Острая реакция российской элиты на события на Украине в конце 2013 — начале 2014 года стала логическим продолжением «консервативного разворота» — с «поиском врага» для мобилизации поддержки режима в условиях явного замедления экономического роста в 2013 году (при еще высоких ценах на нефть). Но важно сознавать, что в основе «разворота» лежали не только интересы определенных групп в российской элите. Массовая поддержка присоединения Крыма показала, что «консервативный поворот» согласуется с настроениями широких социальных групп, для которых издержки глобализации оказывались выше ее позитивных последствий. Россия была здесь не одинока: в дальнейшем схожие тренды проявились в самых разных странах — от Турции и Венгрии до Великобритании и США.
Однако в России «консервативный разворот», пожалуй, имел наиболее серьезные последствия. Практические действия по присоединению Крыма оказали радикальное влияние на отношения России с Европой и США. До того российские лидеры могли маневрировать, ослабляя или усиливая антизападную риторику. События в Крыму и в особенности начало военного конфликта на Украине сделали такую тактику невозможной. Конфликт на Донбассе стал точкой невозврата. И дело не только в международных санкциях Запада и ответных контрсанкциях России. Уже очевидно, что в том или ином виде санкции сохранятся многие годы, даже при отмене формальных санкций будут действовать неформальные барьеры для доступа к капиталу и новым технологиям. Причина — в разрушении взаимного доверия и в восприятии России как потенциального военного противника.
Столкнувшись с ощутимыми негативными эффектами санкций, российские лидеры попытались через «поворот на Восток» (прежде всего на Китай) компенсировать потери на европейском направлении.
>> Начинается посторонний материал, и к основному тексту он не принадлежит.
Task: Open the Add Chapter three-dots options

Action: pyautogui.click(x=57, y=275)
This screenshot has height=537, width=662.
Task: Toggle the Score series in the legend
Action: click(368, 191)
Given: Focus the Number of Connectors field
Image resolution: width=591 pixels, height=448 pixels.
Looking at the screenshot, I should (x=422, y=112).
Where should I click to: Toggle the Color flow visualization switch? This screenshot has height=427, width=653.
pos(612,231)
Но очень скоро стало понятно, что при наличии некоторых общих геополитических интересов Китай не планирует всерьез оказывать поддержку России.
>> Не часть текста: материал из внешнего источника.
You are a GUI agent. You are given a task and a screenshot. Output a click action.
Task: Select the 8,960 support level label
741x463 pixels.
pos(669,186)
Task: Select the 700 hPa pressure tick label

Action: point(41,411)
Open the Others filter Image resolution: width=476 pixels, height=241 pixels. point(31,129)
На этом фоне перспективы экономического и социального развития России в ближайшие годы придется рассматривать в контексте «опоры на собственные силы». Поэтому очень важно понять, в какой мере разные социальные группы готовы жертвовать своими интересами ради интересов страны. Исторический опыт свидетельствует, что патриотические настроения могут выступать важным фактором экономического развития, консолидирующим разные социальные силы (как это было в Южной Корее и на Тайване в 1960–1970-е годы или до недавнего времени происходило в Китае и Иране). Однако это возможно лишь в случае, если элита способна предложить обществу убедительный образ будущего, ради которого можно идти на жертвы сегодня.
Проблема России в том, что действующая элита систематически не справляется с этой задачей. Идеи либеральной демократии 1990-х годов не прошли испытания кризисом 1998 года. Либерально-технократический проект 2000-х годов смог сдержать удар глобального кризиса 2008–2009 годов, но не устоял перед политическим кризисом 2011 года. Пришедшая им на смену консервативная идеология за четыре года тотального господства в публичном пространстве не смогла породить ничего, кроме образа осажденной крепости, в которую не хочется возвращаться ни элитам, ни обществу.
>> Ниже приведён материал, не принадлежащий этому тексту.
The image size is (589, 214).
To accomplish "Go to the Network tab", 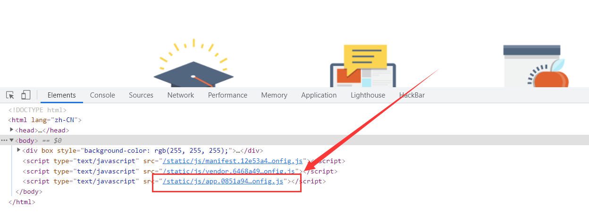I will point(180,95).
Однако страна не может долгое время жить без видения будущего, разделяемого основными социальными группами. И либо действующие элиты, договорившись друг с другом, смогут предложить обществу привлекательный образ будущего, достижимый за счет самоограничения в настоящем не только для граждан, но и для элит, либо им на смену придут совсем другие люди, движимые радикальными идеями. Именно это случилось в России в 1917 году.